*Exercise requirements*
Count the lines in the items below that contain the word "Select", and give only that number.

--- start of Exercise material ---

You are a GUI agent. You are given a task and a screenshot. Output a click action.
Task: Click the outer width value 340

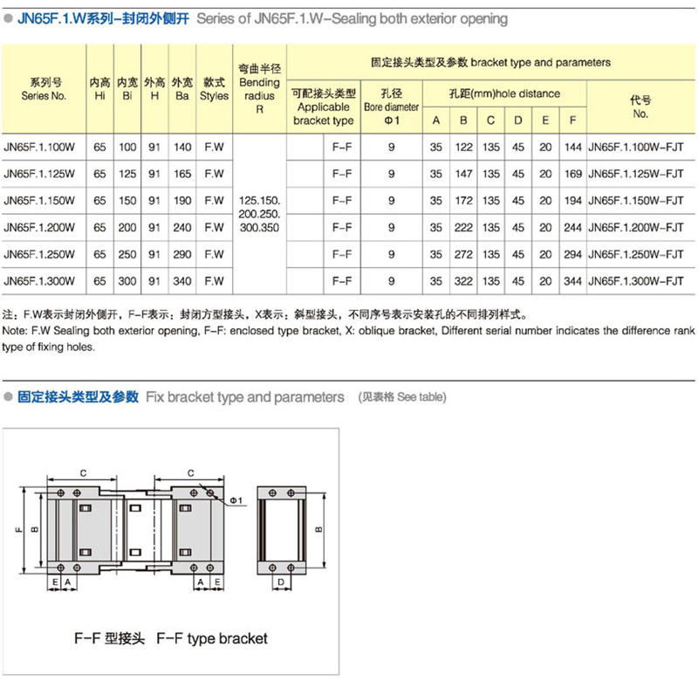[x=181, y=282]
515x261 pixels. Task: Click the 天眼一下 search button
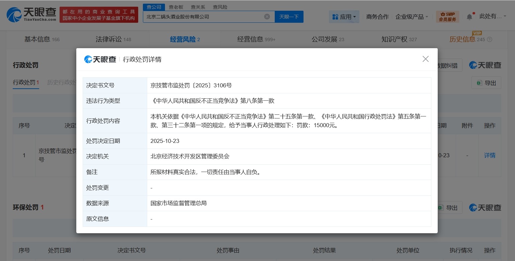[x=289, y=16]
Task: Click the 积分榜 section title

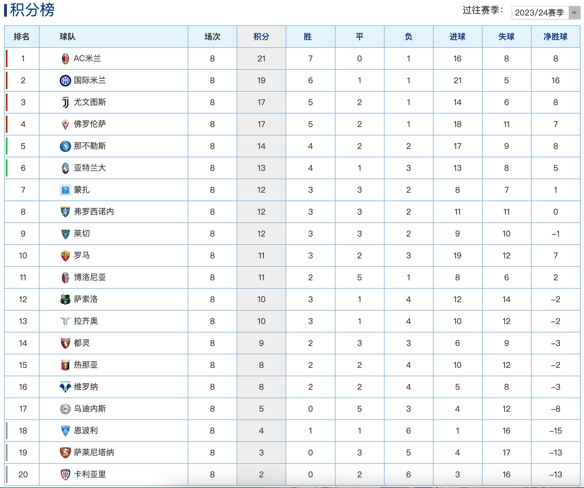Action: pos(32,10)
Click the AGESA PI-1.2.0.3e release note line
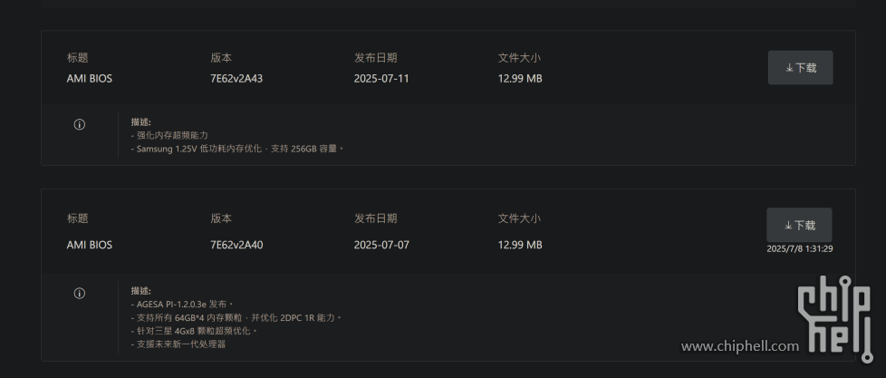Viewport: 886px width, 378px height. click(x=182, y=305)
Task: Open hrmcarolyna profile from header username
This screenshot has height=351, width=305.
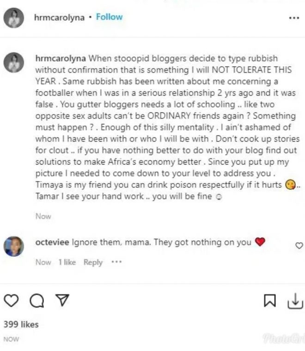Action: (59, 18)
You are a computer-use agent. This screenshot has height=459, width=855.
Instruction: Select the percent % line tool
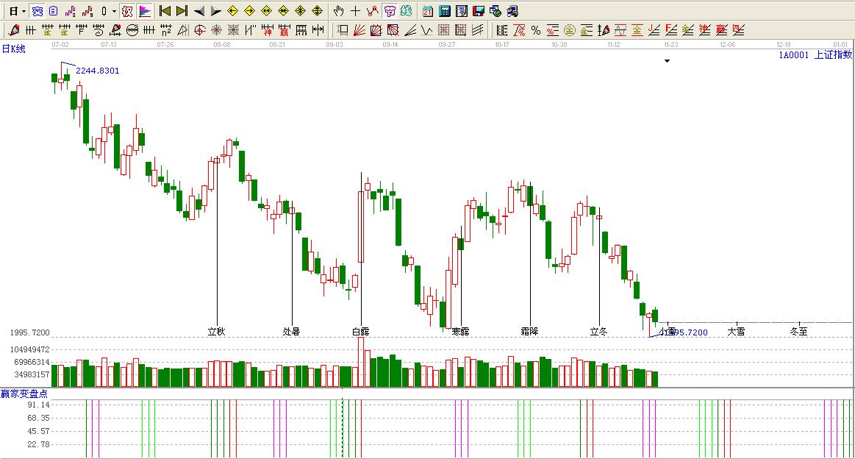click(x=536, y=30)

--- end of Exercise material ---
--- start of Exercise material ---

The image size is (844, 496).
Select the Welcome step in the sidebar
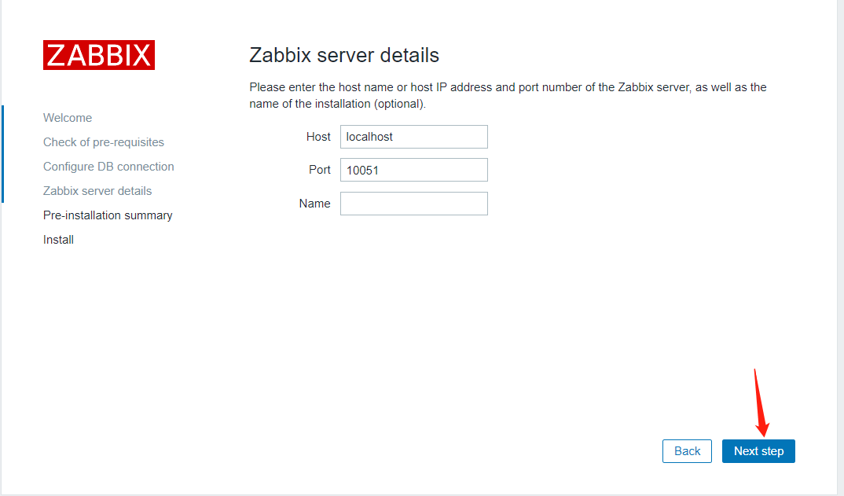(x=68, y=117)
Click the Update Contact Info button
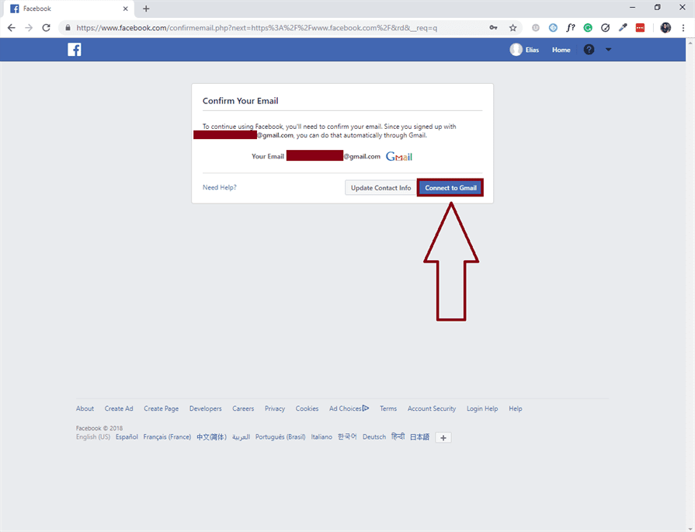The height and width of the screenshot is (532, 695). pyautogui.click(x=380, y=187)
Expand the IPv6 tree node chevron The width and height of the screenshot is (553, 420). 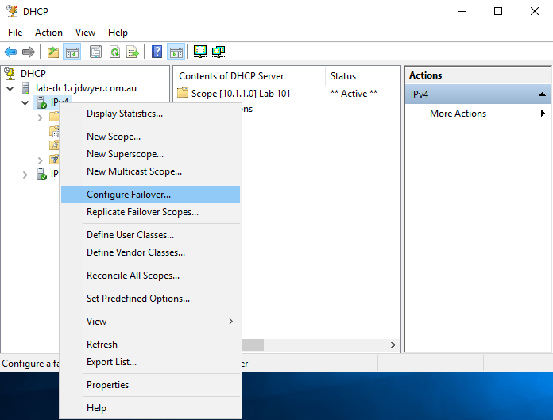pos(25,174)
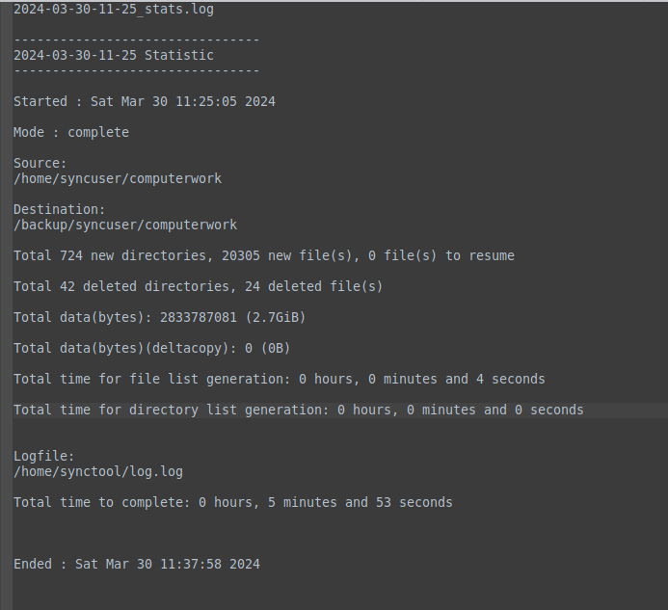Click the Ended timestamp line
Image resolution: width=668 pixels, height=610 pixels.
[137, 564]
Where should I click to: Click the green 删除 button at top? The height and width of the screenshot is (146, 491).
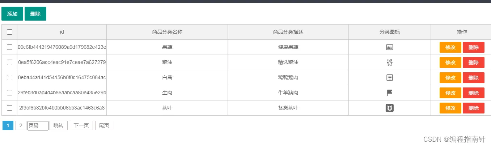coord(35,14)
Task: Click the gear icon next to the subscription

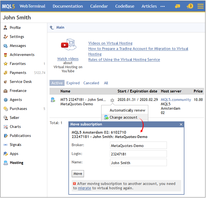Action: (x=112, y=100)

--- end of Exercise material ---
--- start of Exercise material ---

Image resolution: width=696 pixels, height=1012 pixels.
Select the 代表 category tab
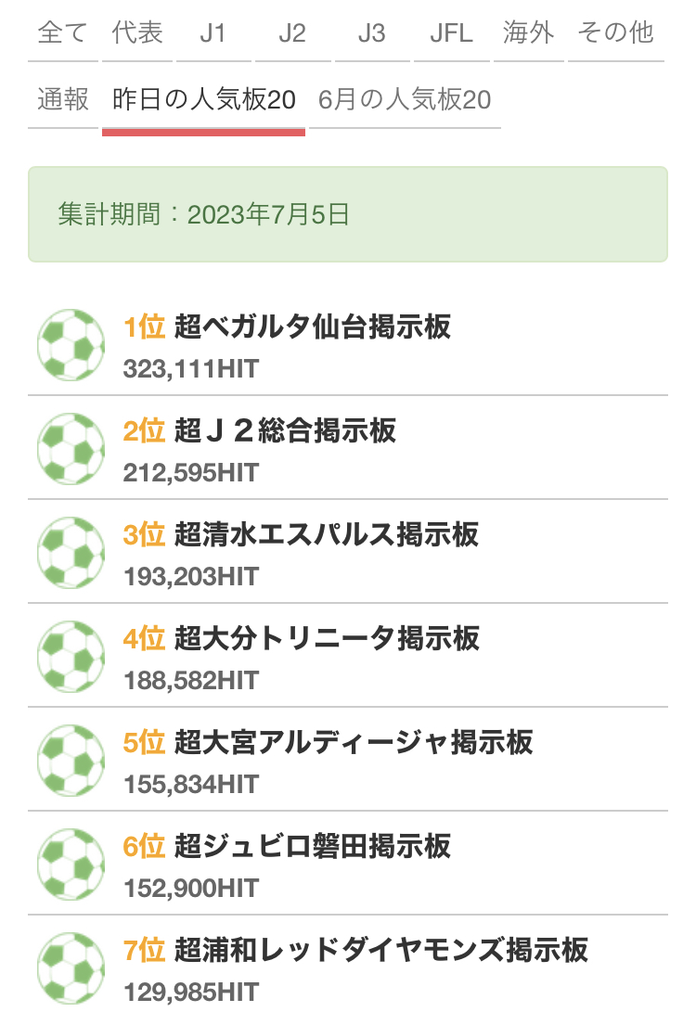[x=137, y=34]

--- end of Exercise material ---

*Written response*
3